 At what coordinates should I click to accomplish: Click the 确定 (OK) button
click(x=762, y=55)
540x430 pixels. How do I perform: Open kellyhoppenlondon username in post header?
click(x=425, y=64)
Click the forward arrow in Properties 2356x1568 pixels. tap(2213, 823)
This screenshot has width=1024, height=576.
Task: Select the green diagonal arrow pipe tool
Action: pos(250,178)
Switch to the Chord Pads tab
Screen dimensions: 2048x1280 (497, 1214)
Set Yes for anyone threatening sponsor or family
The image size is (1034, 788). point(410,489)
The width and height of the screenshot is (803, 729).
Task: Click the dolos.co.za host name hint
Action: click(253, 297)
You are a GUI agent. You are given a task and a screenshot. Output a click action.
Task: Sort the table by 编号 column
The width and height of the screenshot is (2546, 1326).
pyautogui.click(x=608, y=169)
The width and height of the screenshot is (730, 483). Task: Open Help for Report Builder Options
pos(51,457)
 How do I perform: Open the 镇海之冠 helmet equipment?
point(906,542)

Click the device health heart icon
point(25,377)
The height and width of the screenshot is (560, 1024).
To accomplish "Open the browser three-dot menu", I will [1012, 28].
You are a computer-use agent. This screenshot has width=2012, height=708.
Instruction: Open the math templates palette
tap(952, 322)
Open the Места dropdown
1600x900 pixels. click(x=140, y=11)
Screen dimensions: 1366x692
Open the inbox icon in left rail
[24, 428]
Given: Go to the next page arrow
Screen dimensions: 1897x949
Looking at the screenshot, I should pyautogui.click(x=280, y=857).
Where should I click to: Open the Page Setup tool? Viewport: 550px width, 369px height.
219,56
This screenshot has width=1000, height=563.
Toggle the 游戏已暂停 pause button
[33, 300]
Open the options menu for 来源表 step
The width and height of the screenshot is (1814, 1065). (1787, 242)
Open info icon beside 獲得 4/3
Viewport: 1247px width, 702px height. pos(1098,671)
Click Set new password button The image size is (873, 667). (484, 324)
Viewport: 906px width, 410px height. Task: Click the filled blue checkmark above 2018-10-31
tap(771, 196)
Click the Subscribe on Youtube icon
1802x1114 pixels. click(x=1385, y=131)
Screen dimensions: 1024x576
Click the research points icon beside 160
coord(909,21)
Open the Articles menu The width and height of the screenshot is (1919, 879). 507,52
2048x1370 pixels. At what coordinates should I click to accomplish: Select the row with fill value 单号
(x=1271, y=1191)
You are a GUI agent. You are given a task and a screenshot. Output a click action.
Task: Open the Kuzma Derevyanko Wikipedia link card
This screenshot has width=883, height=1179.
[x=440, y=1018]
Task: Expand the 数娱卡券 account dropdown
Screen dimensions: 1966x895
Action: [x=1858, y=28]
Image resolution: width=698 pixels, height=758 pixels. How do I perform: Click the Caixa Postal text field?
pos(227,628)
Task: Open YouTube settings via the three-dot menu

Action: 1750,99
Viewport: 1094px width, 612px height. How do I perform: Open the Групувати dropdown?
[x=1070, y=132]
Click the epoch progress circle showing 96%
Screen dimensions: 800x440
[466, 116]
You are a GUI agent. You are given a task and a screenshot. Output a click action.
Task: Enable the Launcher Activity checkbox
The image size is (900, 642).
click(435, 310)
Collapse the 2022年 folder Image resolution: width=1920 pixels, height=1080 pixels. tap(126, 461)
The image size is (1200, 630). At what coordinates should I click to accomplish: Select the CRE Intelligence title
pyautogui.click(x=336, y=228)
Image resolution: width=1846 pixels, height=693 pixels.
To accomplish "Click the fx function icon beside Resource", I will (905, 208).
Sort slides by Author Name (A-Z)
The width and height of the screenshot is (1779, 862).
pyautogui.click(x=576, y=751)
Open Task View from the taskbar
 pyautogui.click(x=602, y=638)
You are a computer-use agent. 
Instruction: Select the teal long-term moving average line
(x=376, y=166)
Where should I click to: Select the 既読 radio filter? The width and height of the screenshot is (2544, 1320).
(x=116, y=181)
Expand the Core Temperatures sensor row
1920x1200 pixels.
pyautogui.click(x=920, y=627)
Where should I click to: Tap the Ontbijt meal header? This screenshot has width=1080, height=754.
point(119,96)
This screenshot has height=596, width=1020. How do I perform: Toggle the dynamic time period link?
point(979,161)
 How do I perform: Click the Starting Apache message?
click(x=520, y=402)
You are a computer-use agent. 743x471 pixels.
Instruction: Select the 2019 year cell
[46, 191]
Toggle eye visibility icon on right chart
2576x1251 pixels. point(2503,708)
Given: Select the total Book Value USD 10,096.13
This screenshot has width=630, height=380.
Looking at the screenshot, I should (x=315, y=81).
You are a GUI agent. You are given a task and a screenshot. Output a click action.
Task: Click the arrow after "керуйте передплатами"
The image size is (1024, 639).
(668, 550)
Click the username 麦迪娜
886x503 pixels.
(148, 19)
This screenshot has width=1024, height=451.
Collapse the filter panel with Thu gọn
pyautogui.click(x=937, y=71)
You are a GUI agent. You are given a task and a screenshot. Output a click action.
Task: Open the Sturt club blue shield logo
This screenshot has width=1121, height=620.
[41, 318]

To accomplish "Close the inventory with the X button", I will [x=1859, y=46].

====================

> WHAT YOU WILL DO
Please reproduce every one of the items above word for word, leaving nothing out and changing nothing.

> EXERCISE RESULT
 At what coordinates should I click to accomplish: Click the 确定 (OK) button
click(x=762, y=55)
540x430 pixels. How do I perform: Open kellyhoppenlondon username in post header?
click(x=425, y=64)
Click the forward arrow in Properties 2356x1568 pixels. tap(2213, 823)
This screenshot has width=1024, height=576.
Task: Select the green diagonal arrow pipe tool
Action: pos(250,178)
Switch to the Chord Pads tab
Screen dimensions: 2048x1280 (497, 1214)
Set Yes for anyone threatening sponsor or family
The image size is (1034, 788). point(410,489)
The width and height of the screenshot is (803, 729).
Task: Click the dolos.co.za host name hint
Action: click(253, 297)
You are a GUI agent. You are given a task and a screenshot. Output a click action.
Task: Sort the table by 编号 column
The width and height of the screenshot is (2546, 1326).
pyautogui.click(x=608, y=169)
The width and height of the screenshot is (730, 483). Task: Open Help for Report Builder Options
pos(51,457)
 How do I perform: Open the 镇海之冠 helmet equipment?
point(906,542)

Click the device health heart icon
point(25,377)
The height and width of the screenshot is (560, 1024).
To accomplish "Open the browser three-dot menu", I will [1012, 28].
You are a computer-use agent. This screenshot has width=2012, height=708.
Instruction: Open the math templates palette
tap(952, 322)
Open the Места dropdown
1600x900 pixels. click(x=140, y=11)
Screen dimensions: 1366x692
Open the inbox icon in left rail
[24, 428]
Given: Go to the next page arrow
Screen dimensions: 1897x949
Looking at the screenshot, I should pyautogui.click(x=280, y=857).
Where should I click to: Open the Page Setup tool? Viewport: 550px width, 369px height.
219,56
This screenshot has width=1000, height=563.
Toggle the 游戏已暂停 pause button
[33, 300]
Open the options menu for 来源表 step
The width and height of the screenshot is (1814, 1065). (1787, 242)
Open info icon beside 獲得 4/3
Viewport: 1247px width, 702px height. pos(1098,671)
Click Set new password button The image size is (873, 667). (484, 324)
Viewport: 906px width, 410px height. Task: Click the filled blue checkmark above 2018-10-31
tap(771, 196)
Click the Subscribe on Youtube icon
1802x1114 pixels. click(x=1385, y=131)
Screen dimensions: 1024x576
Click the research points icon beside 160
coord(909,21)
Open the Articles menu The width and height of the screenshot is (1919, 879). 507,52
2048x1370 pixels. At what coordinates should I click to accomplish: Select the row with fill value 单号
(x=1271, y=1191)
You are a GUI agent. You are given a task and a screenshot. Output a click action.
Task: Open the Kuzma Derevyanko Wikipedia link card
This screenshot has width=883, height=1179.
[x=440, y=1018]
Task: Expand the 数娱卡券 account dropdown
Screen dimensions: 1966x895
Action: [x=1858, y=28]
Image resolution: width=698 pixels, height=758 pixels. How do I perform: Click the Caixa Postal text field?
pos(227,628)
Task: Open YouTube settings via the three-dot menu

Action: 1750,99
Viewport: 1094px width, 612px height. How do I perform: Open the Групувати dropdown?
[x=1070, y=132]
Click the epoch progress circle showing 96%
Screen dimensions: 800x440
[466, 116]
You are a GUI agent. You are given a task and a screenshot. Output a click action.
Task: Enable the Launcher Activity checkbox
The image size is (900, 642).
click(435, 310)
Collapse the 2022年 folder Image resolution: width=1920 pixels, height=1080 pixels. tap(126, 461)
The image size is (1200, 630). At what coordinates should I click to accomplish: Select the CRE Intelligence title
pyautogui.click(x=336, y=228)
Image resolution: width=1846 pixels, height=693 pixels.
To accomplish "Click the fx function icon beside Resource", I will (905, 208).
Sort slides by Author Name (A-Z)
The width and height of the screenshot is (1779, 862).
pyautogui.click(x=576, y=751)
Open Task View from the taskbar
 pyautogui.click(x=602, y=638)
You are a computer-use agent. 
Instruction: Select the teal long-term moving average line
(x=376, y=166)
Where should I click to: Select the 既読 radio filter? The width and height of the screenshot is (2544, 1320).
(x=116, y=181)
Expand the Core Temperatures sensor row
1920x1200 pixels.
pyautogui.click(x=920, y=627)
Where should I click to: Tap the Ontbijt meal header? This screenshot has width=1080, height=754.
point(119,96)
This screenshot has height=596, width=1020. How do I perform: Toggle the dynamic time period link?
point(979,161)
 How do I perform: Click the Starting Apache message?
click(x=520, y=402)
You are a computer-use agent. 743x471 pixels.
Instruction: Select the 2019 year cell
[46, 191]
Toggle eye visibility icon on right chart
2576x1251 pixels. point(2503,708)
Given: Select the total Book Value USD 10,096.13
This screenshot has width=630, height=380.
Looking at the screenshot, I should (x=315, y=81).
You are a GUI agent. You are given a task and a screenshot. Output a click action.
Task: Click the arrow after "керуйте передплатами"
The image size is (1024, 639).
(668, 550)
Click the username 麦迪娜
886x503 pixels.
(148, 19)
This screenshot has width=1024, height=451.
Collapse the filter panel with Thu gọn
pyautogui.click(x=937, y=71)
You are a GUI agent. You are given a task and a screenshot. Output a click action.
Task: Open the Sturt club blue shield logo
This screenshot has width=1121, height=620.
[41, 318]

To accomplish "Close the inventory with the X button", I will [x=1859, y=46].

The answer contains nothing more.